TEXT PASSAGE
_ _ _ _ _ _ _
Crypto

Bitcoin hovers near $63,000 as older holders take losses

CoinGecko and Glassnode data point to weaker crypto prices and steady selling from long-term Bitcoin holders sending coins to exchanges.

Theo Nakamura

By Theo Nakamura · Staff Writer

· 3 min read

Bitcoin hovers near $63,000 as older holders take losses
Photo: Decrypt

Bitcoin traded near $63,000 on Friday, keeping pressure on crypto portfolios as investors cut exposure to assets that can swing sharply when market confidence fades. The bigger signal for everyday investors is where the selling appears to be coming from: Glassnode data shows long-term holders are sending a large share of coins to exchanges while taking losses.

CoinGecko showed Bitcoin changing hands around $63,020, down about 1.7% on the day. That leaves the token roughly half below the $126,080 record it reached in October, according to CoinGecko data cited by Decrypt.

The move followed a failed attempt to stay above $65,000 on Wednesday. Bitcoin later fell to an intraday low of $62,640, according to Decrypt. Tim Sun, senior researcher at Hashkey, told Decrypt that the drop pushed Bitcoin below a $64,500 “put wall” linked to this week’s options expiry.

A put option is a contract that gives its holder the right to sell an asset at a set price. Open interest means contracts that are still outstanding. Sun described the $64,500 level as a large concentration of put open interest that had acted as short-term support before Bitcoin broke under it.

Macro pressure is weighing on Bitcoin

Sun told Decrypt that appetite for risk has cooled across markets, with global stocks pulling back and deleveraging hitting semiconductor and artificial-intelligence-linked assets. Deleveraging means investors are reducing borrowed exposure or cutting positions tied to leverage, which can intensify selling when prices fall.

That broader pressure is affecting crypto sentiment and reducing institutional exposure to Bitcoin, Sun said. Still, he told Decrypt that derivatives markets do not show crowded leverage. Derivatives are financial contracts tied to an underlying asset, while spot trading means buying or selling the asset itself. Sun said the current pressure is concentrated in spot markets.
_ _ _ _ _ _ _
WORK ORDER A
According to the Bitcoin article, what record price did Bitcoin reach, and in which month?
WORK ORDER B
Reproduce the passage of the Bitcoin article that begins at "Macro pressure is" and stops after "in spot markets.", substituting "chipmaker" for "semiconductor".
WORK ORDER C
Extend the Bitcoin article with further text that picks up after its final sentence.
The entries that follow bear no relation to the Bitcoin article.

(Stored items)
_ _ _ _ _ _ _
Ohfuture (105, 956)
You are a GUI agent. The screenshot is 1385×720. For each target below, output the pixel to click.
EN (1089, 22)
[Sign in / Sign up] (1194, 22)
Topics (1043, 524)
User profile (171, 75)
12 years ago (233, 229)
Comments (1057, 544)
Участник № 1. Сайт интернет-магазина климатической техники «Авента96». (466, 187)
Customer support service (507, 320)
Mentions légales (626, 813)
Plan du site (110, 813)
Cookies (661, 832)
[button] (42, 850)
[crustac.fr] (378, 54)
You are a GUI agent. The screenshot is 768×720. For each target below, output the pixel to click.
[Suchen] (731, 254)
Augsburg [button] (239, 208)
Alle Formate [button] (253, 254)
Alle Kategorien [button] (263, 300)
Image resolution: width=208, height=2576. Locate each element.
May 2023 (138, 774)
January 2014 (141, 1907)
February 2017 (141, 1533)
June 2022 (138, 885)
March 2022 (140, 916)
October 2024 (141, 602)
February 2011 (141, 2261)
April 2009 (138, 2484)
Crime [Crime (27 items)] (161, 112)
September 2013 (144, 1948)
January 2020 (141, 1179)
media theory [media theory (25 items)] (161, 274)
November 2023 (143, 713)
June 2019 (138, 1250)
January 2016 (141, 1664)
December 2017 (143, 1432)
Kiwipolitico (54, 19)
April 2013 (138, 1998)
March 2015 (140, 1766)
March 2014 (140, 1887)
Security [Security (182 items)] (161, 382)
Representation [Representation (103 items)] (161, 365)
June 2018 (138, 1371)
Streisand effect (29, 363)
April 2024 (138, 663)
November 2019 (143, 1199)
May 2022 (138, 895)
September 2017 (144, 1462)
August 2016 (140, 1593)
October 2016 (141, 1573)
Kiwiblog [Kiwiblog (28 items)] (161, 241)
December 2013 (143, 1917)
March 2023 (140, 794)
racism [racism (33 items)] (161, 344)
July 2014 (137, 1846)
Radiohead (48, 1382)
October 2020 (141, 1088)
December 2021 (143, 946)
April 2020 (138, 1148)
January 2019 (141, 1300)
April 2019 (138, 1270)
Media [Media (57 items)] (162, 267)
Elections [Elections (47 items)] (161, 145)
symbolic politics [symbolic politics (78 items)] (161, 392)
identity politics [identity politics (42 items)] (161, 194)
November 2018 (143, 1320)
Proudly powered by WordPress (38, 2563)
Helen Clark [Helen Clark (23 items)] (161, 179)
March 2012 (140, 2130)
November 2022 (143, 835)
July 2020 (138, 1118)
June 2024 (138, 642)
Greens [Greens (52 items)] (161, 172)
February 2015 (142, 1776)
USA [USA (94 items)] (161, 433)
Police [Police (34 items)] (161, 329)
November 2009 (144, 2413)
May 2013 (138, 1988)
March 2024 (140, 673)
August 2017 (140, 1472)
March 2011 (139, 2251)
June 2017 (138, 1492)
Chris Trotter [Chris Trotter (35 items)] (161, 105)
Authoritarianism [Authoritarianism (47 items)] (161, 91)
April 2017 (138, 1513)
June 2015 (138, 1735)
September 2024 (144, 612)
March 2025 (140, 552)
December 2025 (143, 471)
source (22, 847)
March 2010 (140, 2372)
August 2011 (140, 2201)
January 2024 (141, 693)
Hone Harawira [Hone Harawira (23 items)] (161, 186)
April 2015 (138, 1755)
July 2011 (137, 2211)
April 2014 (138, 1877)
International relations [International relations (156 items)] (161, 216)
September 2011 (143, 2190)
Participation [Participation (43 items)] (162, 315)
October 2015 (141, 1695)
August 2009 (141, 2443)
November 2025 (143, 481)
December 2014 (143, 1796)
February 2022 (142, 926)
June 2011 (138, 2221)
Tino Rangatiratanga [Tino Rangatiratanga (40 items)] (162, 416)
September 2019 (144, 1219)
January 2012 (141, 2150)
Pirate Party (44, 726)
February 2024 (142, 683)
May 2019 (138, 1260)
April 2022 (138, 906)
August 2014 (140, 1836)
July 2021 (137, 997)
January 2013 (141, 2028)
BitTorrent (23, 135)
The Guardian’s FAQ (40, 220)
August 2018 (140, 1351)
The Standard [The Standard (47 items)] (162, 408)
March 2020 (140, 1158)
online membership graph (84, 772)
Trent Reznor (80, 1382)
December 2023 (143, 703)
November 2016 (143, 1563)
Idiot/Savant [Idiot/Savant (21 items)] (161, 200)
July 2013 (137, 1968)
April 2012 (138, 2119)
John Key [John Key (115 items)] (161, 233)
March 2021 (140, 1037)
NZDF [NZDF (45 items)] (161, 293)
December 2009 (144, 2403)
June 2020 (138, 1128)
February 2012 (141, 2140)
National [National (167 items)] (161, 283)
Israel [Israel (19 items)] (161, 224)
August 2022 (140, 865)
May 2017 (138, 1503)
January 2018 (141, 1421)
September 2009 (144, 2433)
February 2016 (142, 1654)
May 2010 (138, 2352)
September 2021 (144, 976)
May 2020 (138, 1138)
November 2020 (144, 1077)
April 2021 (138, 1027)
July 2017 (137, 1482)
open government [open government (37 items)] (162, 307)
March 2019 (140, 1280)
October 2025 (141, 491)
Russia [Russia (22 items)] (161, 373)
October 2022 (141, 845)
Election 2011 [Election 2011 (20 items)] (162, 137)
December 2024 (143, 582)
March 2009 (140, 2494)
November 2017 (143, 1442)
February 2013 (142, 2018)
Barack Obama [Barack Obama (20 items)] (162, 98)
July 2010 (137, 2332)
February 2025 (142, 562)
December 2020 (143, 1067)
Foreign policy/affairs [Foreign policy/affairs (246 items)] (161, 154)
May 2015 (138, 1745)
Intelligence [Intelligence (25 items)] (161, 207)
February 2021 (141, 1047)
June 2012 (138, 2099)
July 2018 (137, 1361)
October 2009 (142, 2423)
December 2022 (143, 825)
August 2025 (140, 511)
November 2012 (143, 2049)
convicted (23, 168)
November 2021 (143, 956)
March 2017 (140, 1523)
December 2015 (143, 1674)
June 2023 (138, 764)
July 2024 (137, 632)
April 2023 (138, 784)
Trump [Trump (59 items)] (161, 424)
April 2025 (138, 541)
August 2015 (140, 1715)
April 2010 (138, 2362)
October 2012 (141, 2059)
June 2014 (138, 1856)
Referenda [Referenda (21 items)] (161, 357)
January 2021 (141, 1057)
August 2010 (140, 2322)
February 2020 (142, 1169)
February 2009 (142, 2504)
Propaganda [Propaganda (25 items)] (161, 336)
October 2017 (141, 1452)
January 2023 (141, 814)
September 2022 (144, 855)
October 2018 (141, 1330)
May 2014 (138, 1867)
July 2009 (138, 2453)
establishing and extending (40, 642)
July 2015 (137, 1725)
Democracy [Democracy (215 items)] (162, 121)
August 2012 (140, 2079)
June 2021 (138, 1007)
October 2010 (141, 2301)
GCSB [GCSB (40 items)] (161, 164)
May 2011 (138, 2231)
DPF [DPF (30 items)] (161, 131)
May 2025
_ _ _ _ _ _ _
RESULT A
Bitcoin reached a record of $126,080 in October.

RESULT B
Macro pressure is weighing on Bitcoin

Sun told Decrypt that appetite for risk has cooled across markets, with global stocks pulling back and deleveraging hitting chipmaker and artificial-intelligence-linked assets. Deleveraging means investors are reducing borrowed exposure or cutting positions tied to leverage, which can intensify selling when prices fall.

That broader pressure is affecting crypto sentiment and reducing institutional exposure to Bitcoin, Sun said. Still, he told Decrypt that derivatives markets do not show crowded leverage. Derivatives are financial contracts tied to an underlying asset, while spot trading means buying or selling the asset itself. Sun said the current pressure is concentrated in spot markets.

RESULT C
Daniela Hathorn, senior market analyst at Capital.com, also framed the decline as part of a wider risk-off move. She told Decrypt the sell-off reflected investors stepping back from risk, and said she did not see it as evidence of weaker crypto-specific fundamentals.

Hathorn said Bitcoin has become more sensitive to the macro backdrop, including interest-rate expectations, geopolitical uncertainty and short-term shifts in investor mood. She also told Decrypt that the price action and market flows are sending mixed signals: the overnight move looked negative, while the broader setup appeared less bearish than the headline drop implied.

Long-term holders are selling into weakness

Glassnode data points to persistent pressure from older Bitcoin buyers. The analytics firm said more than 65% of coins flowing into exchanges are coming from long-term holders realizing losses. Exchange inflows are closely watched because coins sent to trading platforms are often viewed as potential supply for sale.

Glassnode said the pattern resembles earlier bear-market periods, when long-term holders drove a large share of selling before that pressure eventually faded. The firm said selling from buyers near the cycle top remains the main force in exchange flows until that share falls.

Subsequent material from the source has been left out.